In the poem, the Bellman—the eccentric captain of the expedition—brings the empty Ocean-Map to guide his crew. He dismisses all actual navigational tools as "merely conventional signs”. A joke on how complex systems feel arbitrary and often overwhelming to the layperson. The empty map gives the crew a sense of security, because they can “understand” it. Ignoring the fact it gives absolutely zero information.

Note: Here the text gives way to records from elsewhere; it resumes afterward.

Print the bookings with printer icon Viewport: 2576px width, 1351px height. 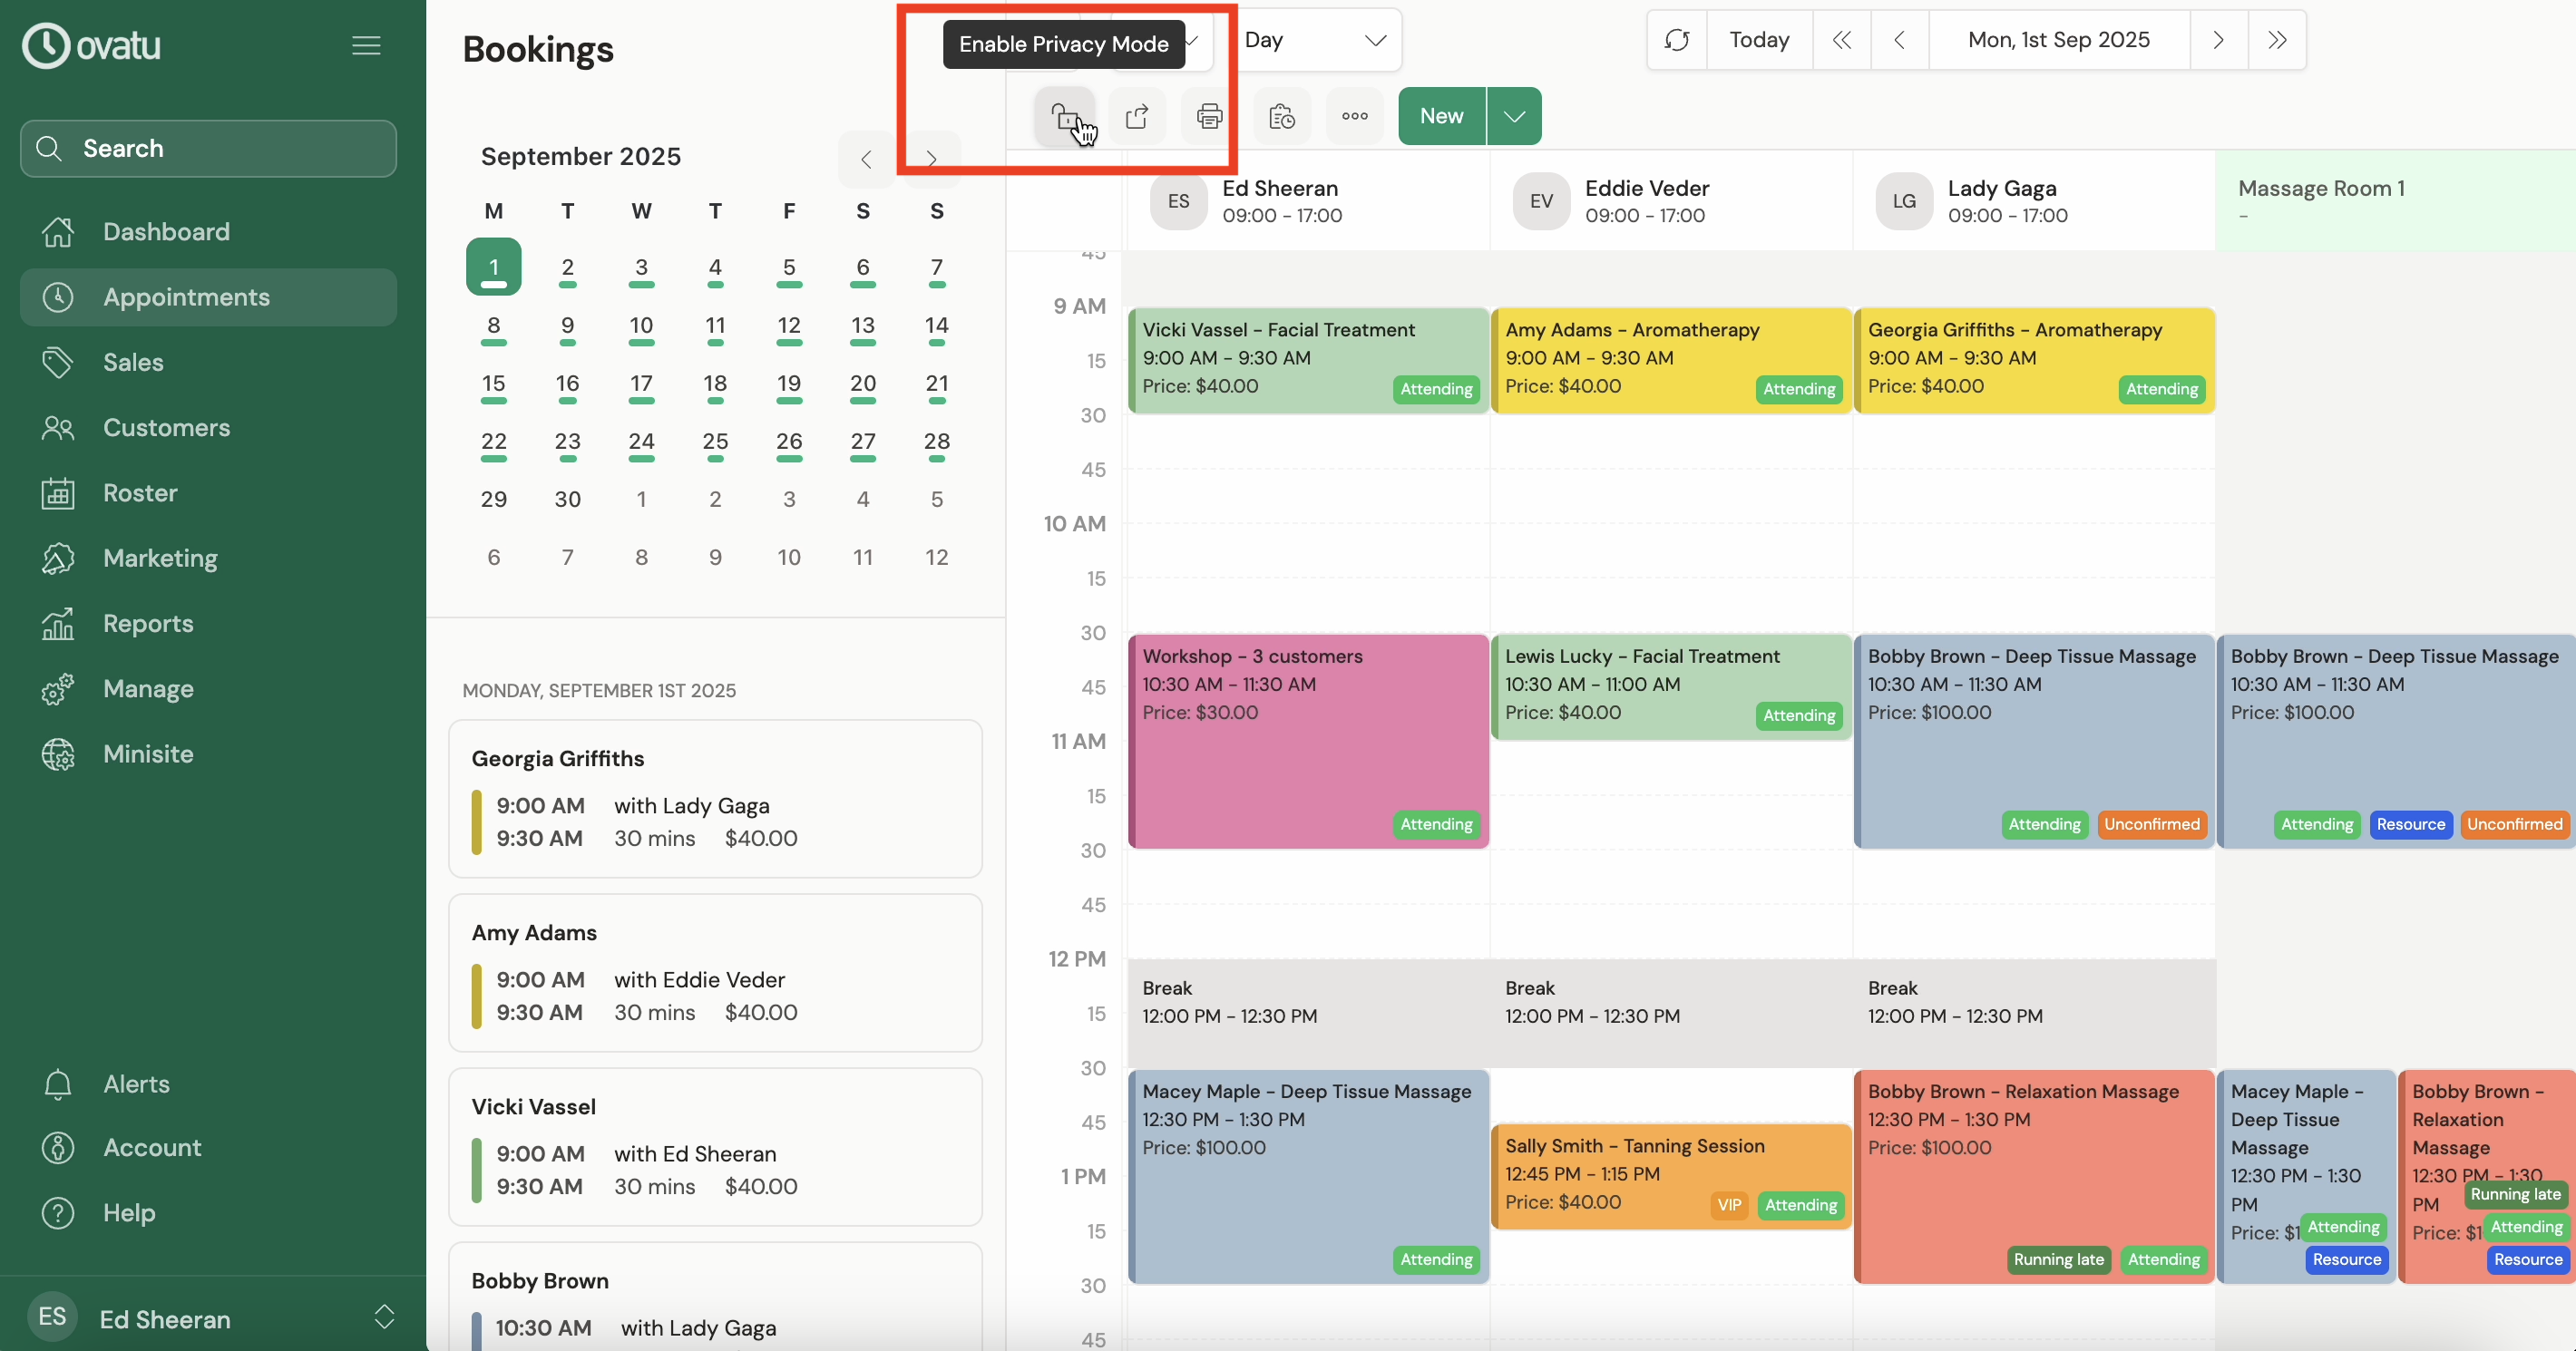1209,117

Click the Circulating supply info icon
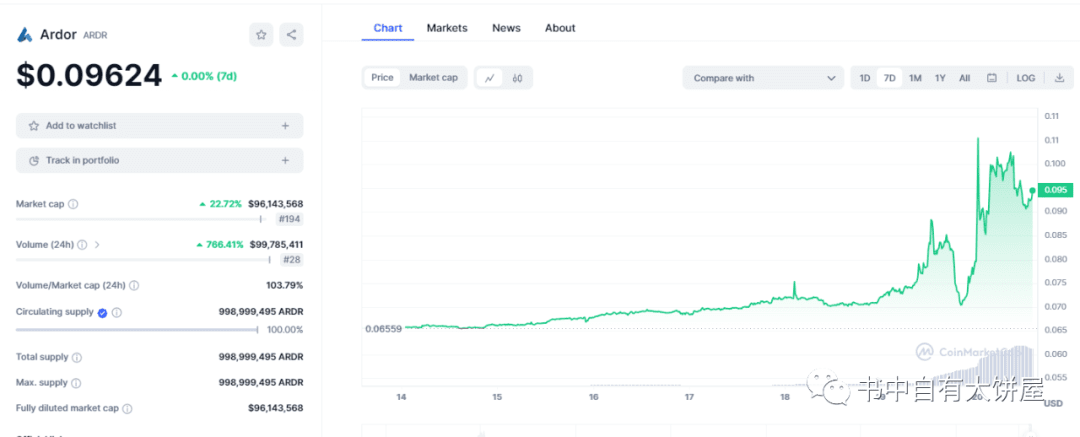pyautogui.click(x=117, y=312)
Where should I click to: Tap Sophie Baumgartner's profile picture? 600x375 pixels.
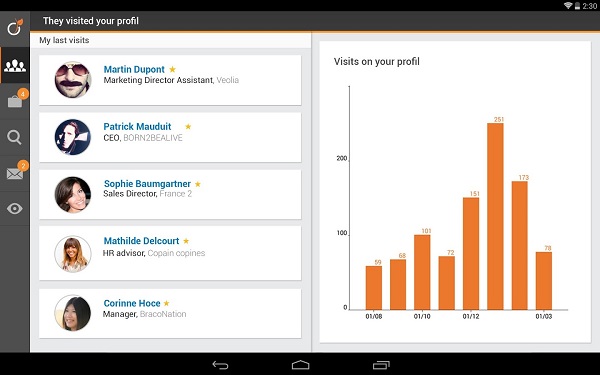coord(73,194)
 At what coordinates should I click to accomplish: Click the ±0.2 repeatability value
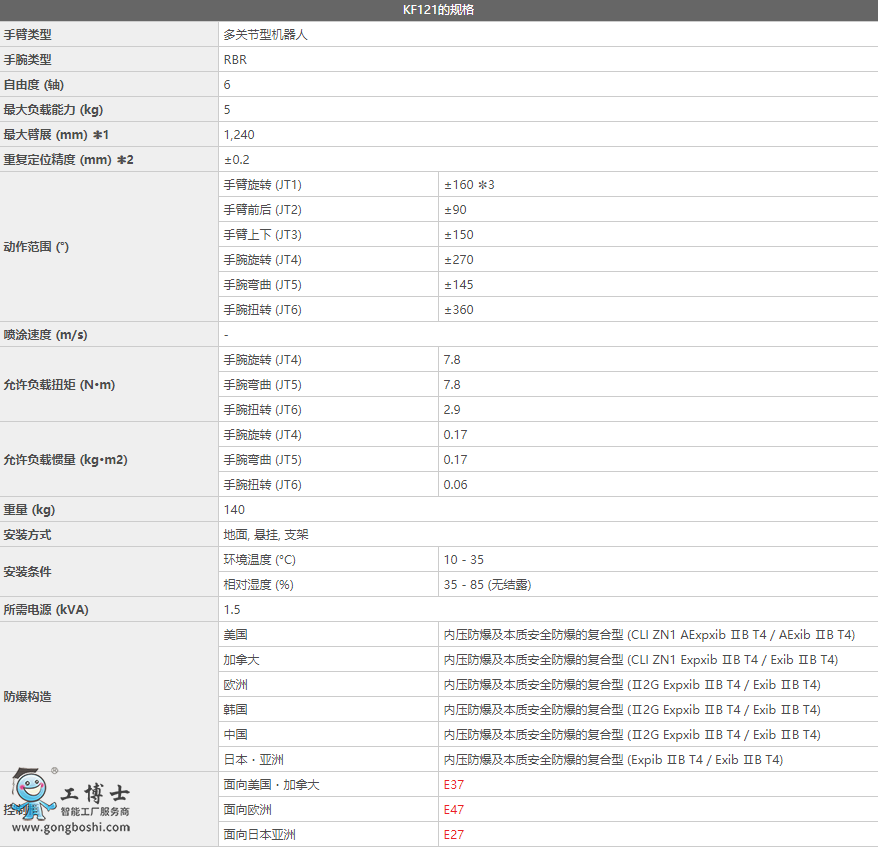point(237,160)
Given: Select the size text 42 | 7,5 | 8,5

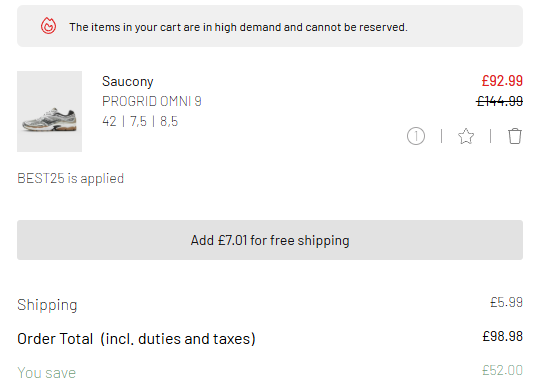Looking at the screenshot, I should [140, 121].
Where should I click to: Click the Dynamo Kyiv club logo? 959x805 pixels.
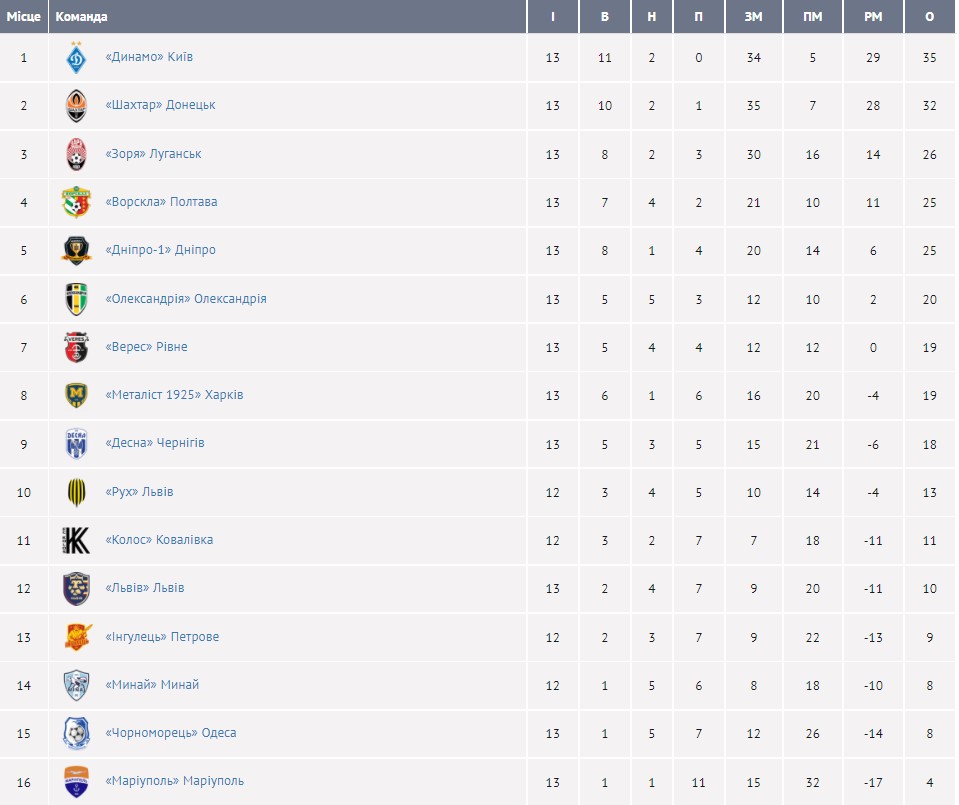(x=77, y=58)
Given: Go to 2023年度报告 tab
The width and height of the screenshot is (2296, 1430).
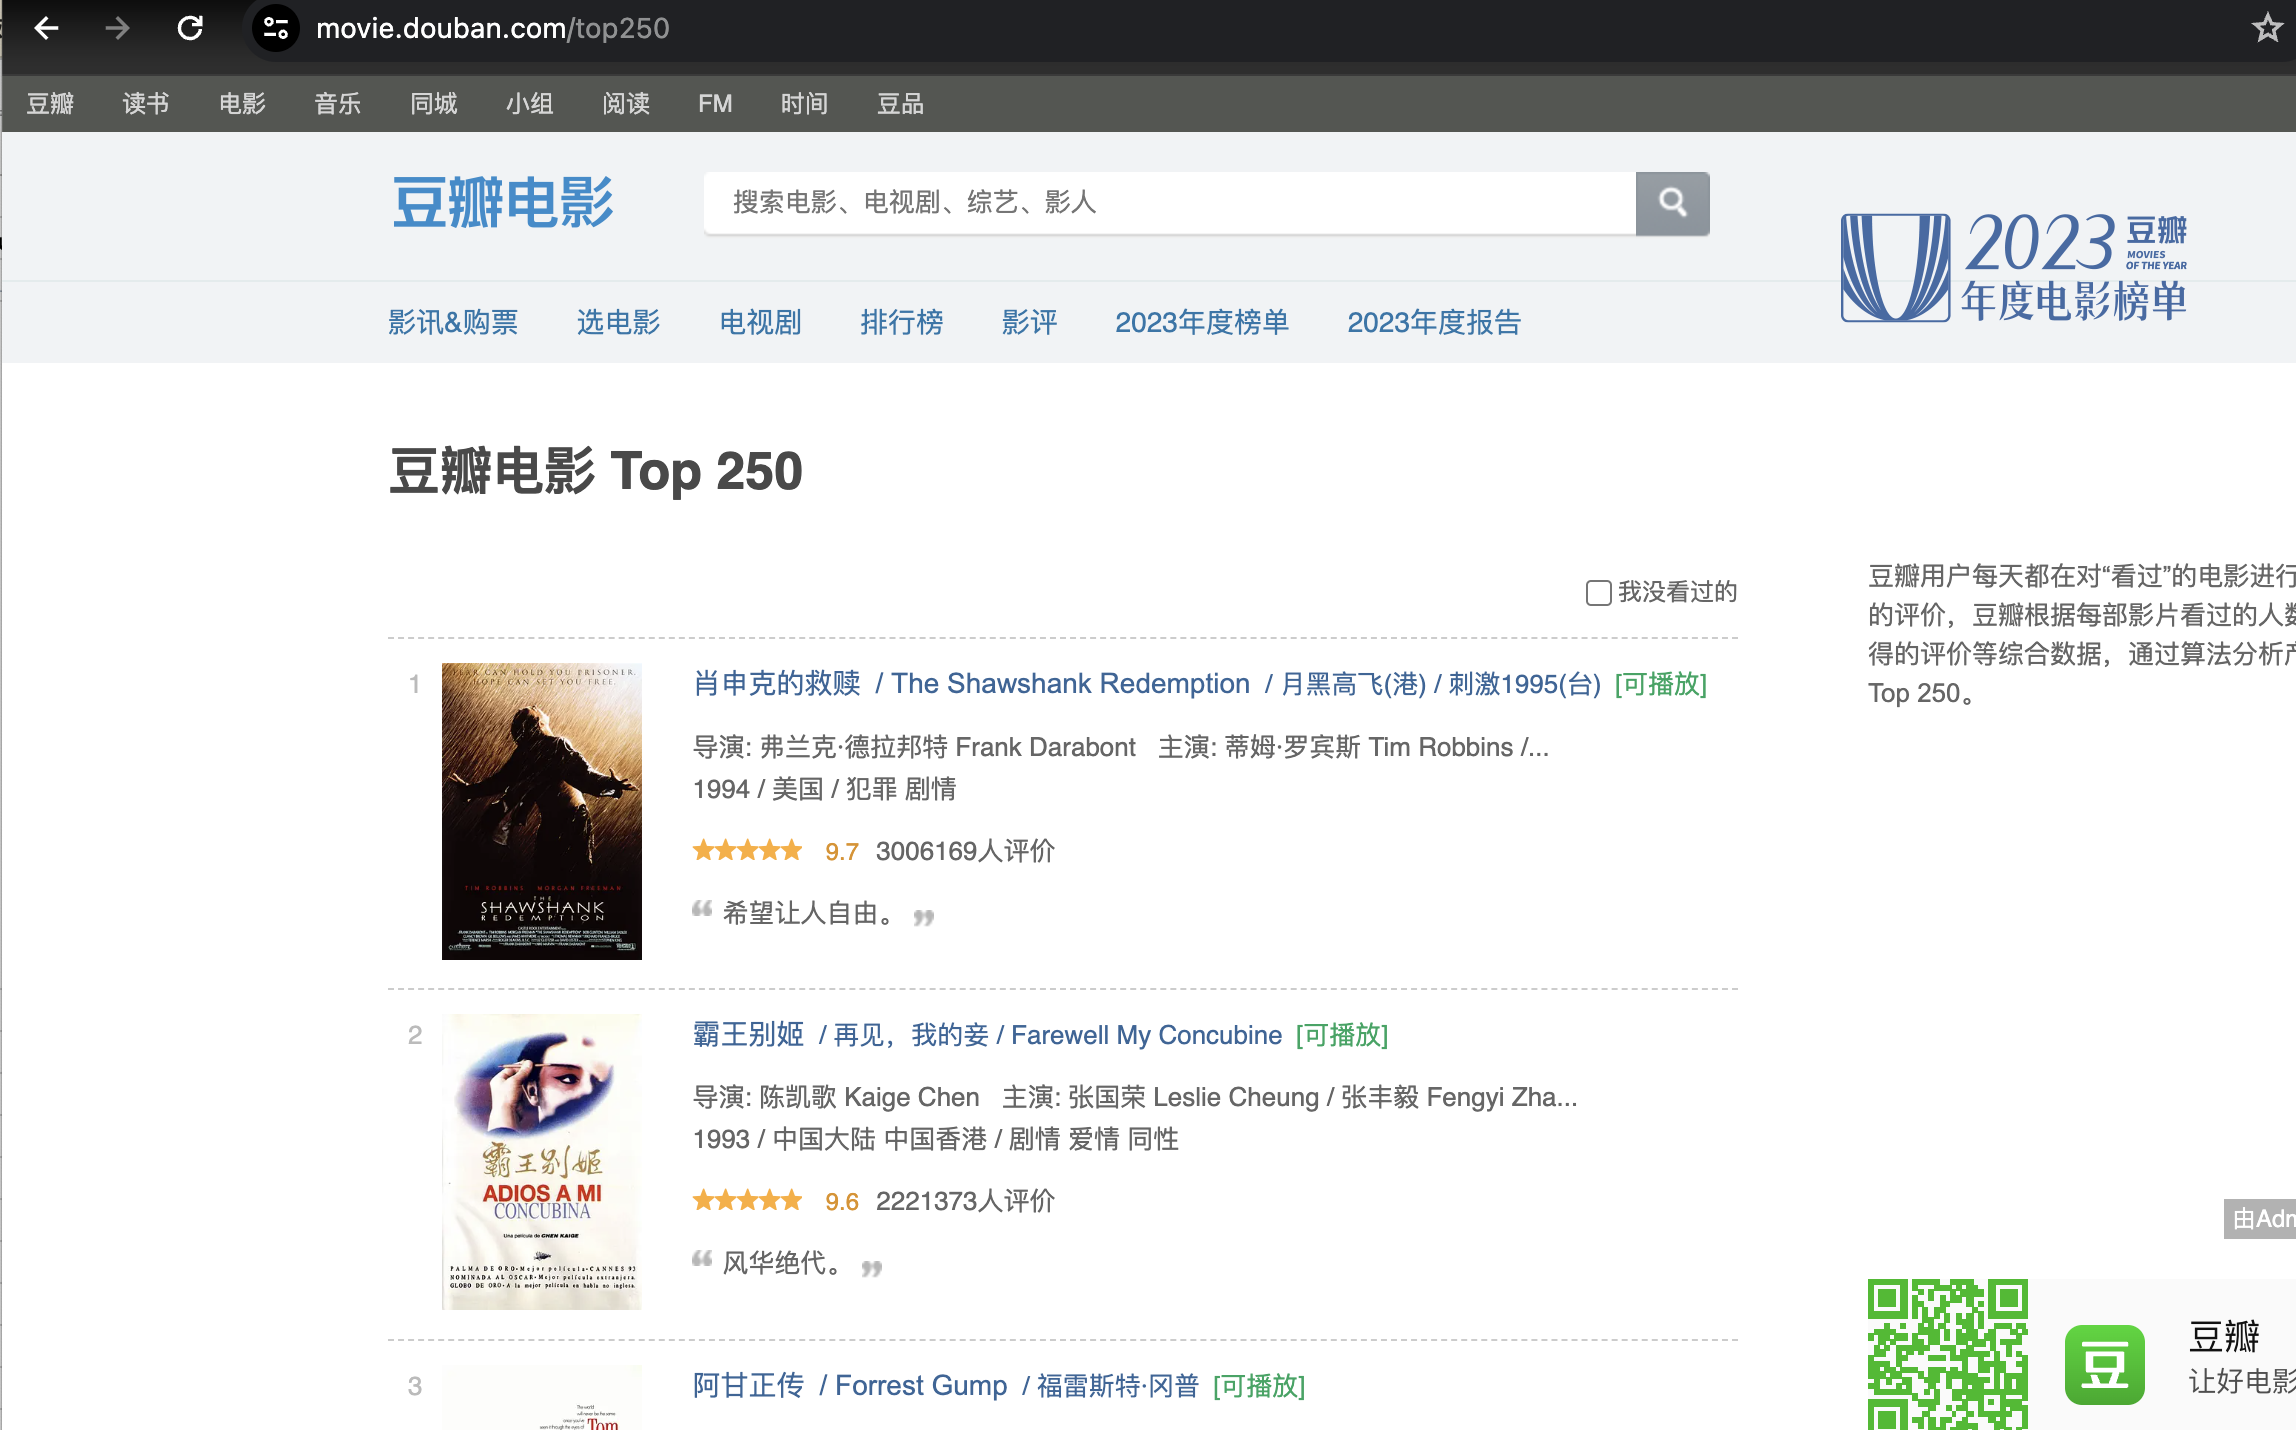Looking at the screenshot, I should point(1433,322).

The Bellman’s crew loved the blank map, it gave them the feeling of having a map without the hard work of actual navigation. Astrology and Tarot offer a similar comfort through the illusion of scientific rigor. The sheer volume of charts, degrees, ephemerides, and mathematical aspects makes it look like a science. You have your sun, moon and rising sign. Different house systems (Placidus, Whole Sign, Campanus). You add in aspects (trines, squares, sextiles), planetary transits, progressions and decans. They’ve even added newly discovered celestial bodies! It makes you feel comfort by the idea that the universe has a strict, measurable order. Even if that order is so tangled that the astrologers most of the time end up relying on their “intuition”.

You can ask the cards, and the stars, as long as you don’t see too much of yourself in them. And what bad can come from knowing you’re “generous, warm and fiercely loyal” as a Leo? As long as you don’t start embodying and excusing being “dramatic, stubborn, and attention-seeking”. Rather than giving your money to astrologers, buy Confessions by St. Augustine. It is a beautiful introspection of a troubled life that finds faith and order in an uncertain world. Uncertainty will still come and surprise us all, but the least we can do is learn to live with it.
PS: The title of this post is from the amazing album Thank Your Lucky Stars by Beach House.
PPS: The day after I wrote this, a friend called stating that Mercury Retrograde had started, and we should be vigilant! She followed this up by telling me some mutual friends of ours are stranded in Doha because of the war in the Middle East—somehow connecting the two. Surreal.